Sites

Entre les IIe et IXe siècles de l'ère chrétienne, les monastères bouddhiques de Haḍḍa comptaient parmi les grands centres religieux qui accueillaient les milliers de pèlerins voyageant entre l’Inde et la Chine.

Pratès

Description :

La petite colline de Pratès (abréviation : P) s’élève à 3 kilomètres environ des sites précédents. Elle était très accidentée et l’espace bâti ne s’étendait que sur 60 mètres environ. Connu, le lieu a été pillé pour les turquoises de ses reliques, aussi les vestiges étaient-ils bouleversés : la surface du site était une aire de cailloutis répandus par les pillages successifs et le site était ensablé par le vent.

_Tâche demandée A_
Recopiez le passage du texte sur Pratès compris entre "Entre les IIe" et "et la Chine.", ces deux bornes incluses.
_Tâche demandée B_
D'après le texte sur Pratès, à quelle distance des sites précédents s'élève la colline de Pratès ?

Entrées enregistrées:
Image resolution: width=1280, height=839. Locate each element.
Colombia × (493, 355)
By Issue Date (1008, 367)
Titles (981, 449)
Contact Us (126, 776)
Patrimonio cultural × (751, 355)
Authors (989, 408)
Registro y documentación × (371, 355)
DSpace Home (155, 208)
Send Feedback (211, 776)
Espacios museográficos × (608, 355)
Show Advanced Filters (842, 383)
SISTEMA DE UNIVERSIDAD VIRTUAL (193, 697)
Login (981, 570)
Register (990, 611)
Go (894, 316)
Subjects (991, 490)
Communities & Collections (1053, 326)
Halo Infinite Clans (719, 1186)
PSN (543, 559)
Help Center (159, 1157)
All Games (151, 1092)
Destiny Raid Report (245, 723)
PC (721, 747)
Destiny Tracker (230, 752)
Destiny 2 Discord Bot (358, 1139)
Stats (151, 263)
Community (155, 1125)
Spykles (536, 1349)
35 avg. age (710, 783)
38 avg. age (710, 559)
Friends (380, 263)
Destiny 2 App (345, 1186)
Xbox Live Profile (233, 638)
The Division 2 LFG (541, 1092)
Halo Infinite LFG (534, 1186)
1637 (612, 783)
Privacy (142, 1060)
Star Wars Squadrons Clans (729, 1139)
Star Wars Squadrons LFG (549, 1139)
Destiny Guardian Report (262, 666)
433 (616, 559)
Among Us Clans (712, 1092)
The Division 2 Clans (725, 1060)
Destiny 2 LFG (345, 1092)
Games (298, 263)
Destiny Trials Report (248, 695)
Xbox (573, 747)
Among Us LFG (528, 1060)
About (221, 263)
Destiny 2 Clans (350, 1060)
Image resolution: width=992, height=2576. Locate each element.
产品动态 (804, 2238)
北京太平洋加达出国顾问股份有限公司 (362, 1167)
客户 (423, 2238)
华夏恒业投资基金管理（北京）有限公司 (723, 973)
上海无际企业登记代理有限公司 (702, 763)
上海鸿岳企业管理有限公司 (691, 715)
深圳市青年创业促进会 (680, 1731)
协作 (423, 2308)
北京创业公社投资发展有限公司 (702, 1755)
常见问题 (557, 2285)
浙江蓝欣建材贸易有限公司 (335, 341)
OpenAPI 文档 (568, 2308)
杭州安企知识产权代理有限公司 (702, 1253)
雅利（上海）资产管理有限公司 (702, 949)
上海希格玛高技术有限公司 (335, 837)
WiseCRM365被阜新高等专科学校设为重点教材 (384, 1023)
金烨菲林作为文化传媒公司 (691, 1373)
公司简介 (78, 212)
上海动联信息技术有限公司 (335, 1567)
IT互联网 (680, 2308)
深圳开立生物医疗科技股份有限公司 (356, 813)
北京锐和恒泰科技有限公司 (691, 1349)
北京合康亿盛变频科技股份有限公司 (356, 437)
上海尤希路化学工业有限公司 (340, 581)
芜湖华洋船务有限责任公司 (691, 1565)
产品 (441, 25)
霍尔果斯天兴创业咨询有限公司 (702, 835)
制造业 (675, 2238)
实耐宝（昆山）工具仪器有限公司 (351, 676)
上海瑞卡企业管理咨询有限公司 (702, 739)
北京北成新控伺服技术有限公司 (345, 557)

_Réponse rédigée A_
Entre les IIe et IXe siècles de l'ère chrétienne, les monastères bouddhiques de Haḍḍa comptaient parmi les grands centres religieux qui accueillaient les milliers de pèlerins voyageant entre l’Inde et la Chine.

_Réponse rédigée B_
À 3 kilomètres environ.